(EXERCISE DATA)

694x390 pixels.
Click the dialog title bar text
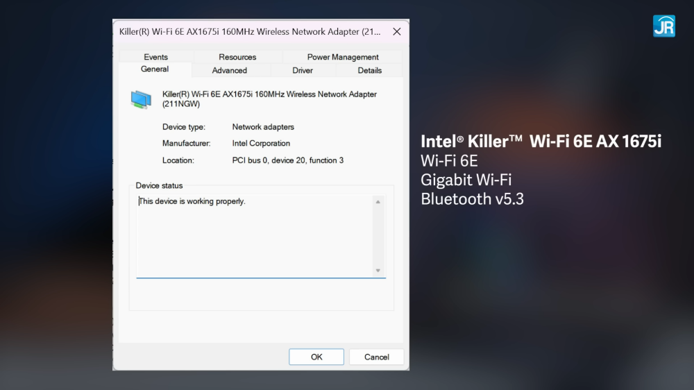pyautogui.click(x=251, y=32)
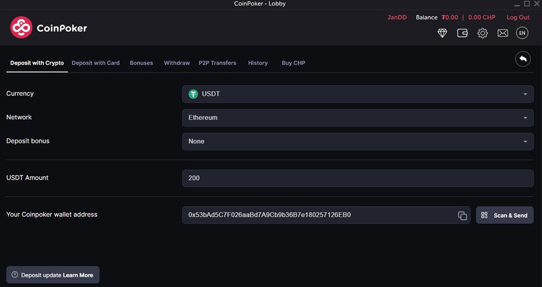Select the Buy CHP tab
The height and width of the screenshot is (287, 542).
coord(293,63)
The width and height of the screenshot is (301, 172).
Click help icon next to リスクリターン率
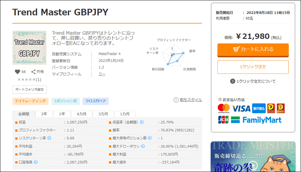click(49, 138)
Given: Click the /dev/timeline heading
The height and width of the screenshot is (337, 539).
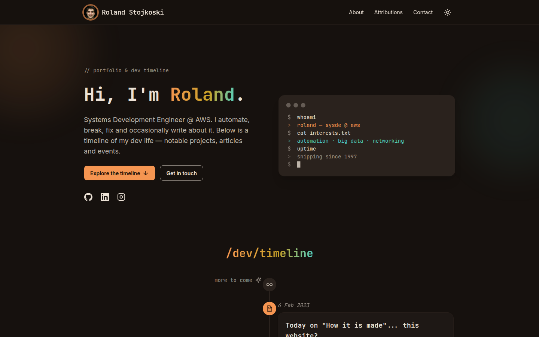Looking at the screenshot, I should [x=270, y=253].
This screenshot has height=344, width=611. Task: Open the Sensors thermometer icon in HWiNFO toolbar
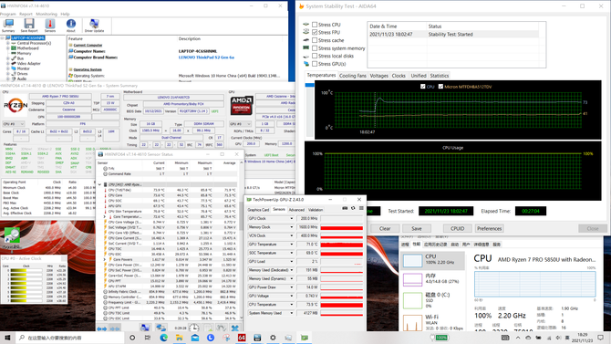click(50, 24)
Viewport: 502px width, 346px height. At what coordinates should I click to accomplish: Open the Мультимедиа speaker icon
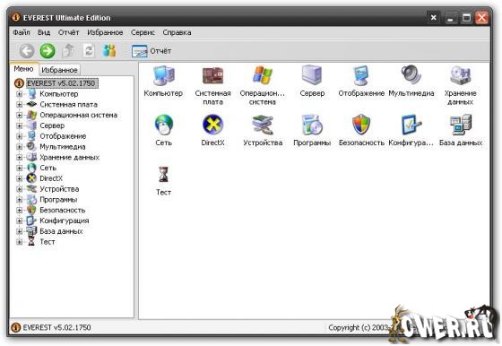(x=411, y=75)
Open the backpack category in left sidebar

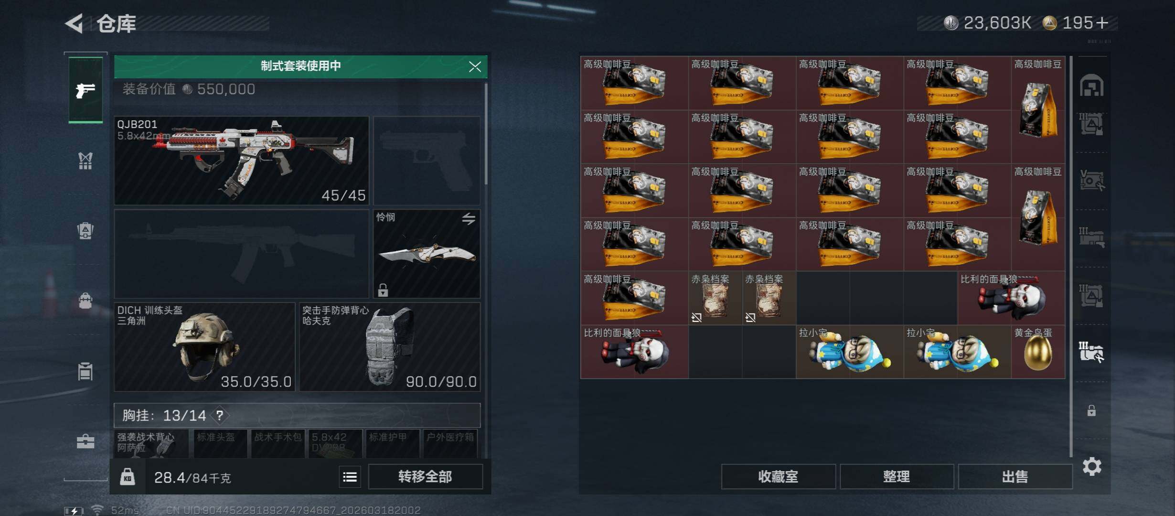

(End EXERCISE DATA)

- TASK DESCRIPTION -
Pictures are to be left out; set down everything else in the records exactly.

- REPLY TO THE TASK -
694x390 pixels.
Click the dialog title bar text
pyautogui.click(x=251, y=32)
Select the Buy CHP tab
The height and width of the screenshot is (287, 542).
coord(293,63)
The width and height of the screenshot is (301, 172).
Click help icon next to リスクリターン率
click(49, 138)
Given: Click the /dev/timeline heading
The height and width of the screenshot is (337, 539).
Looking at the screenshot, I should [x=270, y=253].
This screenshot has height=344, width=611. Task: Open the Sensors thermometer icon in HWiNFO toolbar
click(50, 24)
Viewport: 502px width, 346px height. At what coordinates should I click to accomplish: Open the Мультимедиа speaker icon
(x=411, y=75)
Open the backpack category in left sidebar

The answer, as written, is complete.